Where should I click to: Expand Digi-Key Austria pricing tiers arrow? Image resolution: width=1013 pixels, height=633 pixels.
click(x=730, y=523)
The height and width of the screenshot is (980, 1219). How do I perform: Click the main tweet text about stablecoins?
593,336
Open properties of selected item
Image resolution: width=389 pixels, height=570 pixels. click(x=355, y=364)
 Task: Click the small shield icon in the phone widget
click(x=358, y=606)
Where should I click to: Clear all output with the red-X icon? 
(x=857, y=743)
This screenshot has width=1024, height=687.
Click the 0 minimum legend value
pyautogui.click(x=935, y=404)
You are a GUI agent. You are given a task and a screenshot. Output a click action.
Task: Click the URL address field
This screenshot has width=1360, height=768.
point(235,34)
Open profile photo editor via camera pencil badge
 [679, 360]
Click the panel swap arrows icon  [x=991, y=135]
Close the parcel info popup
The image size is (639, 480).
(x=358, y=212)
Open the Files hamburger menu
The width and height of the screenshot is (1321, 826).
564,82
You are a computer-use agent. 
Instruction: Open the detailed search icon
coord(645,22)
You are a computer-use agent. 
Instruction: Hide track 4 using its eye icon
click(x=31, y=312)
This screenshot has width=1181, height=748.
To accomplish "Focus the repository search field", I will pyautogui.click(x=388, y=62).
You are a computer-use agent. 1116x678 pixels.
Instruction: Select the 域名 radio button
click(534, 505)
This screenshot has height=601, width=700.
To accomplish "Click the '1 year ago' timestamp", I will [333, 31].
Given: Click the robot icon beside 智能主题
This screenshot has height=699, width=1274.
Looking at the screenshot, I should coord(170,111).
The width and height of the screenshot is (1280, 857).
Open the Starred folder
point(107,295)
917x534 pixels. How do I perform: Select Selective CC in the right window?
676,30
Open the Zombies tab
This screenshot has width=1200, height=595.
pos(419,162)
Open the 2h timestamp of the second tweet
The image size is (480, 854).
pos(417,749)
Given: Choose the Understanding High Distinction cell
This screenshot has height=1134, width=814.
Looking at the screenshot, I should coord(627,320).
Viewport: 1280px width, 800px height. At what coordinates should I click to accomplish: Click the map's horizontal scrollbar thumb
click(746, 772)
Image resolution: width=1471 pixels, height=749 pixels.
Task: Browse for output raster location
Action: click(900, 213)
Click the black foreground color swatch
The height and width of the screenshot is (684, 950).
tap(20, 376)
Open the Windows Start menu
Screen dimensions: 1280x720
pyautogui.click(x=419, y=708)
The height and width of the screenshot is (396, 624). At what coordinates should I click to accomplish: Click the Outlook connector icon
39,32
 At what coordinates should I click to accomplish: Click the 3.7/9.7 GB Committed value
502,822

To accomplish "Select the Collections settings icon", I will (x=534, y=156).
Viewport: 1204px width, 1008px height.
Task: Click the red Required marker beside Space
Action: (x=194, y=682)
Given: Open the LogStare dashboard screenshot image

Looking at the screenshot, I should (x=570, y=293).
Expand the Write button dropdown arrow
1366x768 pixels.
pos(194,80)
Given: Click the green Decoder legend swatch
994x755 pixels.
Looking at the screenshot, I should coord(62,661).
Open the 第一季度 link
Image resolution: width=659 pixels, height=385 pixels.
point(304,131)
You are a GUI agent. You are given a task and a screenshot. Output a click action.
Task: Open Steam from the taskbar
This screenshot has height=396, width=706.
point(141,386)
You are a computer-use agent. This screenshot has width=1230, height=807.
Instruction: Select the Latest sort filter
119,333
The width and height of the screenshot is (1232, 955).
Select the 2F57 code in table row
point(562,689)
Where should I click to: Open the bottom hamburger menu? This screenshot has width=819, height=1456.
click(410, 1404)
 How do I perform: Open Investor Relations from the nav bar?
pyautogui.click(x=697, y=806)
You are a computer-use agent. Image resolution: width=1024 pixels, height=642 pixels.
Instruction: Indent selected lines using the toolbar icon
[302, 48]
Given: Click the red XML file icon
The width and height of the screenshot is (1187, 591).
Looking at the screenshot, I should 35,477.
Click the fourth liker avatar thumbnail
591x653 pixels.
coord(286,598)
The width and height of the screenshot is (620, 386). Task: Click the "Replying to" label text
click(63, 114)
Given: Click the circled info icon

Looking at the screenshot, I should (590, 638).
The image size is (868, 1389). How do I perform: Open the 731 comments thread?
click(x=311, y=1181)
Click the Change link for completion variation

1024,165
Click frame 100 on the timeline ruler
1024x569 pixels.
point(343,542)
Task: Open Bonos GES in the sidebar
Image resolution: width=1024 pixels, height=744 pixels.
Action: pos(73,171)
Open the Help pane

========================

Exercise instructions
Only the lines from the beginning of the data above through the line containing "This screenshot has width=1181, height=748." should be repeated, exactly as they appear.

Reply
Where should I click to: Expand Digi-Key Austria pricing tiers arrow? Image resolution: width=1013 pixels, height=633 pixels.
click(x=730, y=523)
The height and width of the screenshot is (980, 1219). How do I perform: Click the main tweet text about stablecoins?
593,336
Open properties of selected item
Image resolution: width=389 pixels, height=570 pixels. click(x=355, y=364)
 Task: Click the small shield icon in the phone widget
click(x=358, y=606)
Where should I click to: Clear all output with the red-X icon? 
(x=857, y=743)
This screenshot has width=1024, height=687.
Click the 0 minimum legend value
pyautogui.click(x=935, y=404)
You are a GUI agent. You are given a task and a screenshot. Output a click action.
Task: Click the URL address field
This screenshot has width=1360, height=768.
point(235,34)
Open profile photo editor via camera pencil badge
 [679, 360]
Click the panel swap arrows icon  [x=991, y=135]
Close the parcel info popup
The image size is (639, 480).
(x=358, y=212)
Open the Files hamburger menu
The width and height of the screenshot is (1321, 826).
564,82
You are a computer-use agent. 
Instruction: Open the detailed search icon
coord(645,22)
You are a computer-use agent. 
Instruction: Hide track 4 using its eye icon
click(x=31, y=312)
This screenshot has width=1181, height=748.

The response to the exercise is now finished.